The major risk factors for CVD are pretty well known: high blood pressure, high cholesterol, smoking, diabetes. Many if not most Americans intuitively know that the mantras of “lose weight,” “exercise,” “lower that bad cholesterol” are all focused on heart attack and stroke prevention. Although more than 90% of CVD can be attributed to these traditional risk factors, they may not explain everything. A unifying concept is that inflammation causes CVD. When you think of inflammation, the first images that probably come to mind are redness and swelling and pain. It’s a basic process by which the body reacts to injury or infection and heals itself: an army of white blood cells and proteins on the march against foreign incursion. Sometimes the process is counterproductive and harmful. When it occurs in the lining of blood vessels exposed to high blood pressures, poorly-controlled blood sugars and cholesterol, it ultimately leads to vascular disease, heart attack, and stroke.

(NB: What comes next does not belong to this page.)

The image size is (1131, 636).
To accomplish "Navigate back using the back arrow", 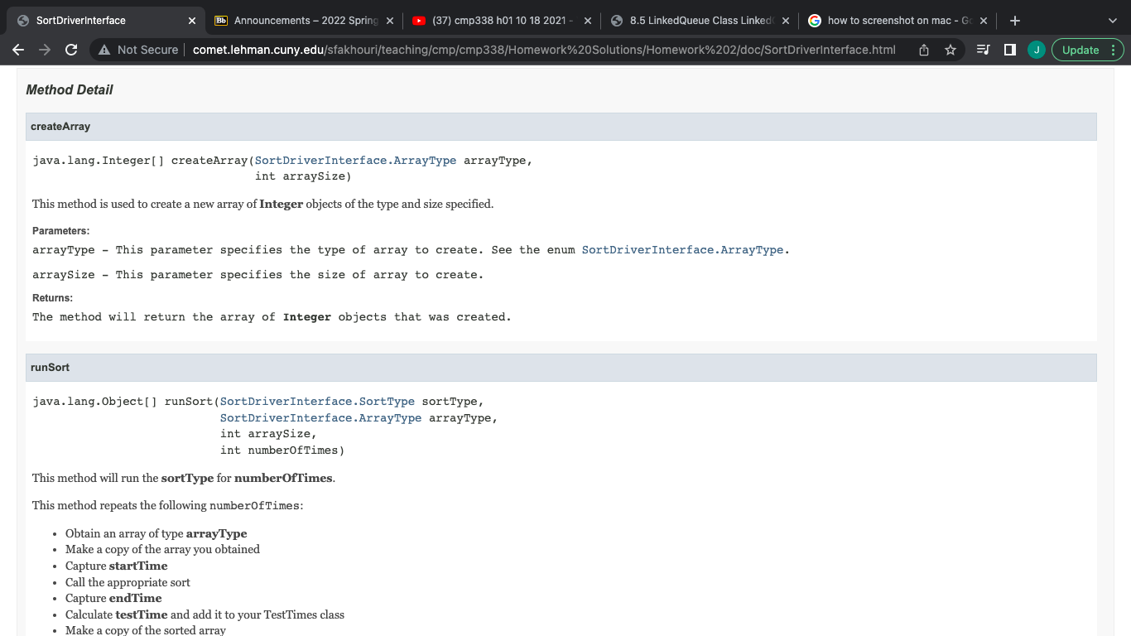I will 17,50.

What about that last 10%? Since the mid-1990s, a lingering hypothesis has held that infectious agents (e.g. bacteria and viruses) might be the surprising culprits. It makes sense: they’re masters of inciting inflammation, and CVD is, on a basic level an inflammatory process. Bacterial and viral proteins have been found in diseased vessels, strengthening the association. Recently, Kuo and Fujise reviewed data from the National Health and Nutrition Examination Survey, a cross-sectional research database administered by the Centers for Disease Control and Prevention. The investigators analyzed data on more than 2000 women aged 20-59 who were tested for infection with the human papillomavirus (HPV). Of the total cohort, 47% were infected; 60 women self-identified as having CVD (i.e. being told by a doctor that they had a heart attack or stroke in the past). After adjusting for traditional risk factors, women who were HPV positive were almost 3 times more likely to have CVD. Interestingly, only those virus strains associated with cervical cancer were associated with CVD. The authors theorize that the cancer-causing viruses may also affect vascular health by inactivating “tumor-suppressor” genes.

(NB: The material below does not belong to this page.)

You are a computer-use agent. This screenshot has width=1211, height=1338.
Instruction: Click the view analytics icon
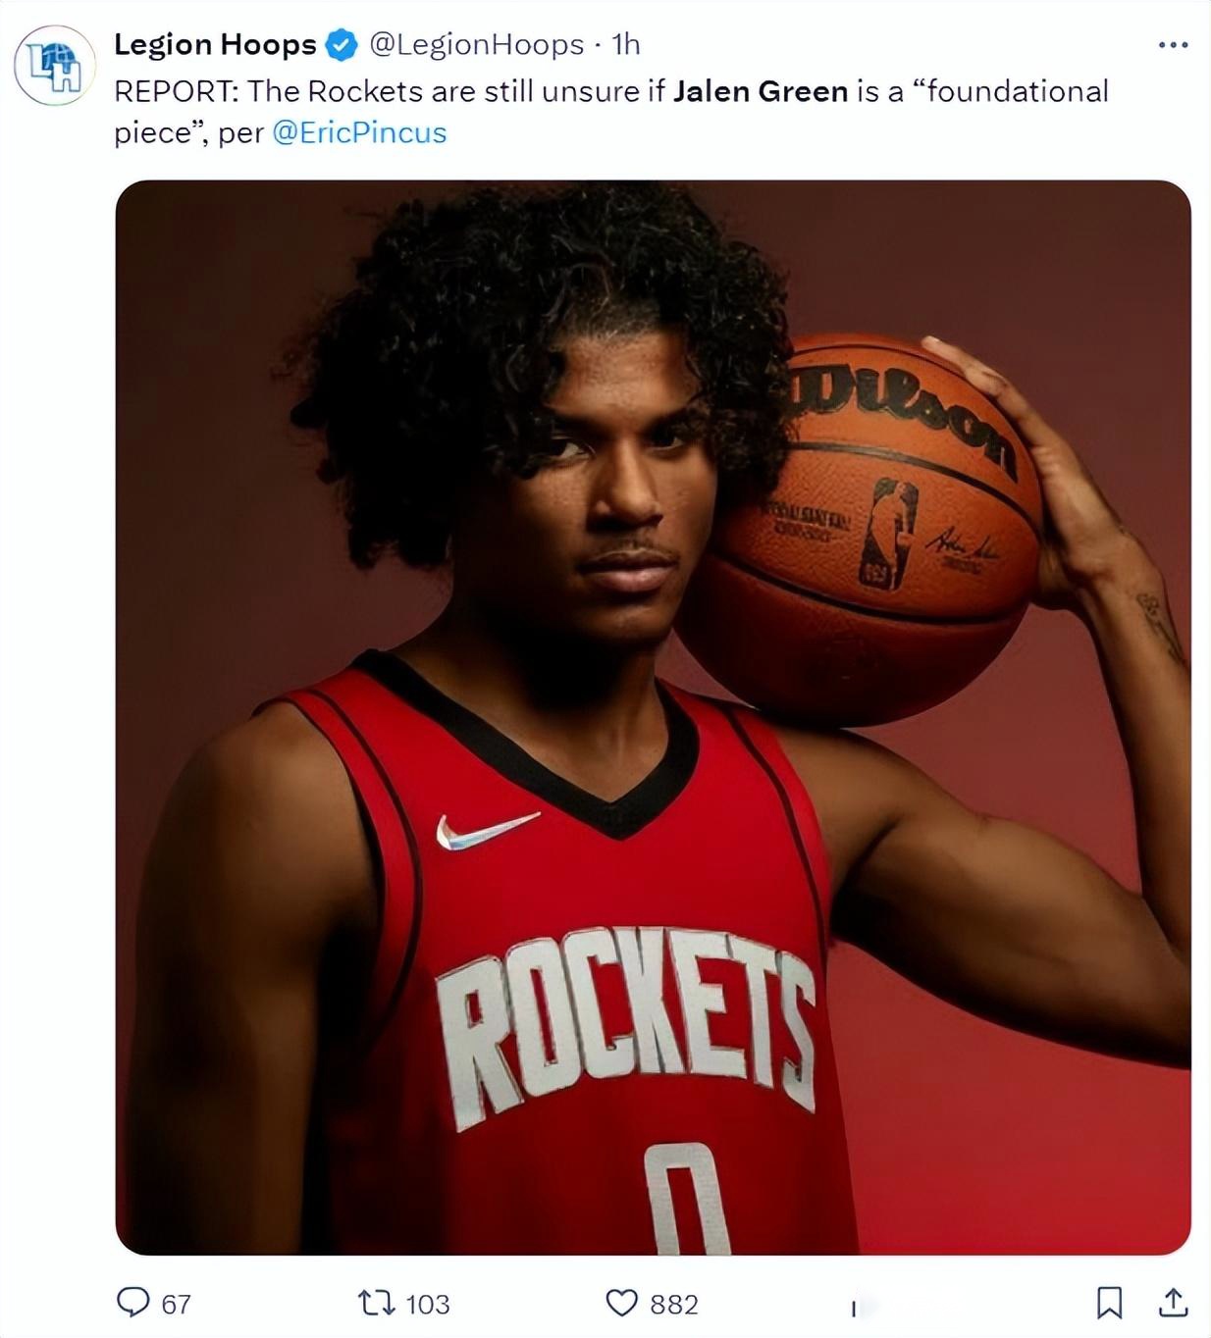(856, 1306)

As the authors point out, the retrospective nature of the study, defining CVD by patient recall, and the lack of male subjects, as well as other limitations, make this study hypothesis generating and not definitive. Assuming there is a link between HPV and CVD, what can we do about it? Another bug may just tell us: Chlamydia pneumoniae, a bacterium that commonly causes respiratory tract infections and pneumonia, has also been strongly associated with CVD. An immense amount of research was brought to bear on it in the late 1990s and early 2000s. Several large randomized trials (enrolling approximately 20,000 patients) were conducted to see whether antibiotics could “cure” CVD by eradicating the bacterium. A meta-analysis of these trials conducted by myself and colleagues was, unfortunately, negative; apparently, we couldn’t cure heart attacks with Z-Pak’s. But perhaps we had missed the boat. Once infected, there appears to be no way back because Chlamydia is hard to eradicate and re-infection is common.
With HPV, we have a vaccine. And maybe therein lies the key. An ounce of prevention is worth a pound of cure, as the adage goes. In this case, a simple vaccination could help stem the tide of a CVD menace that kills one American every 39 seconds.

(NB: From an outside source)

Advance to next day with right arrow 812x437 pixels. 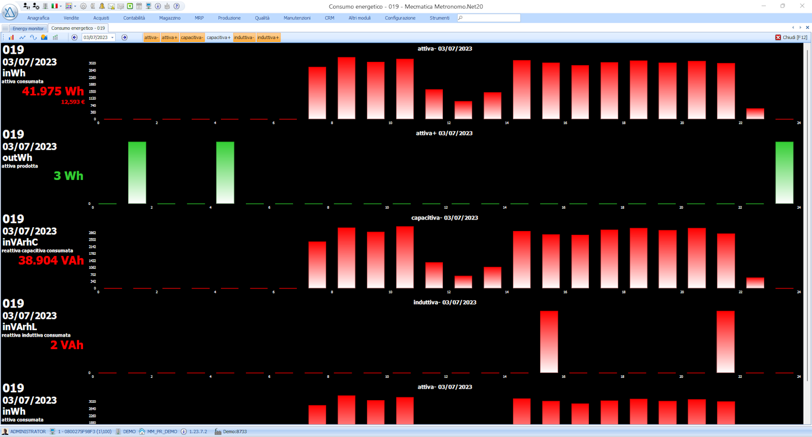click(124, 37)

Kuo, HK, Fujise K. Human papillomavirus and cardiovascular disease among U.S. women in the National Health and Nutrition Examination Survey, 2003-2006. J Am Coll Cardiol 2011; 58: 2001-2006.
Heart Disease and Stroke Statistics –2011 Update: A Report from the American Heart Association. Circulation 2011, 123:e18-e209.
Yusuf S, Hawken S, Ounpuu S, for the INTERHEART Study Investigators. Effect of potentially modifiable risk factors associated with myocardial infarction in 52 countries (the INTERHEART study): case-control study. Lancet 2004; 364:937-52.
Andraws R, Berger JS, Brown DL. Effects of antibiotic therapy on outcomes of patients with coronary artery disease: a meta-analysis of randomized controlled trials. JAMA 2005; 293:2641-7.